BEGIN PROVIDED MATERIAL
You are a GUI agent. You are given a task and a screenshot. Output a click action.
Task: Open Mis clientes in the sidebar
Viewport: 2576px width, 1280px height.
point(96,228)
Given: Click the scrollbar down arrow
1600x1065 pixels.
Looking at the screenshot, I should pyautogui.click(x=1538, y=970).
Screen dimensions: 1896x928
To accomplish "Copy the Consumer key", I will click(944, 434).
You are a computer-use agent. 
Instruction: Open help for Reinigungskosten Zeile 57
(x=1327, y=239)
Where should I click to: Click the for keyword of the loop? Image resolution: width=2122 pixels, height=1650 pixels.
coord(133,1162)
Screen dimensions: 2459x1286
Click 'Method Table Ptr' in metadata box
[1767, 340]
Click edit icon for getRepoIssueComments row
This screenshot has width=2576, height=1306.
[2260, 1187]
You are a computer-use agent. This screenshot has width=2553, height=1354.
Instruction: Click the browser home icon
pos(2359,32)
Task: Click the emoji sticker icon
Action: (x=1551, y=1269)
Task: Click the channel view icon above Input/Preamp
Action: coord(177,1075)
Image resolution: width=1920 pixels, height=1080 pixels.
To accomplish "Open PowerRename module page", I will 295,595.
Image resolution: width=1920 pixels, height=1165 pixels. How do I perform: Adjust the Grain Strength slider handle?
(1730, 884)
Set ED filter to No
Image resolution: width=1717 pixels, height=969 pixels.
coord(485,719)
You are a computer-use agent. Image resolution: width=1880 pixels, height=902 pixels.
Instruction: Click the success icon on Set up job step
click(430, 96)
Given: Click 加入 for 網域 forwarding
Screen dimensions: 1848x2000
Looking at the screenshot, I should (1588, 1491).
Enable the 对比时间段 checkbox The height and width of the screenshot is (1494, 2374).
END PROVIDED MATERIAL
Every one of the records is to be copied word for word.

You are a GUI agent. You are given a task and a screenshot. Output a click action.
Task: Open Mis clientes in the sidebar
Viewport: 2576px width, 1280px height.
point(96,228)
Given: Click the scrollbar down arrow
1600x1065 pixels.
Looking at the screenshot, I should pyautogui.click(x=1538, y=970).
Screen dimensions: 1896x928
To accomplish "Copy the Consumer key", I will click(944, 434).
You are a computer-use agent. 
Instruction: Open help for Reinigungskosten Zeile 57
(x=1327, y=239)
Where should I click to: Click the for keyword of the loop? Image resolution: width=2122 pixels, height=1650 pixels.
coord(133,1162)
Screen dimensions: 2459x1286
Click 'Method Table Ptr' in metadata box
[1767, 340]
Click edit icon for getRepoIssueComments row
This screenshot has width=2576, height=1306.
[2260, 1187]
You are a computer-use agent. This screenshot has width=2553, height=1354.
Instruction: Click the browser home icon
pos(2359,32)
Task: Click the emoji sticker icon
Action: (x=1551, y=1269)
Task: Click the channel view icon above Input/Preamp
Action: coord(177,1075)
Image resolution: width=1920 pixels, height=1080 pixels.
To accomplish "Open PowerRename module page", I will 295,595.
Image resolution: width=1920 pixels, height=1165 pixels. How do I perform: Adjust the Grain Strength slider handle?
(1730, 884)
Set ED filter to No
Image resolution: width=1717 pixels, height=969 pixels.
coord(485,719)
You are a computer-use agent. Image resolution: width=1880 pixels, height=902 pixels.
Instruction: Click the success icon on Set up job step
click(430, 96)
Given: Click 加入 for 網域 forwarding
Screen dimensions: 1848x2000
Looking at the screenshot, I should (1588, 1491).
Enable the 对比时间段 checkbox The height and width of the screenshot is (1494, 2374).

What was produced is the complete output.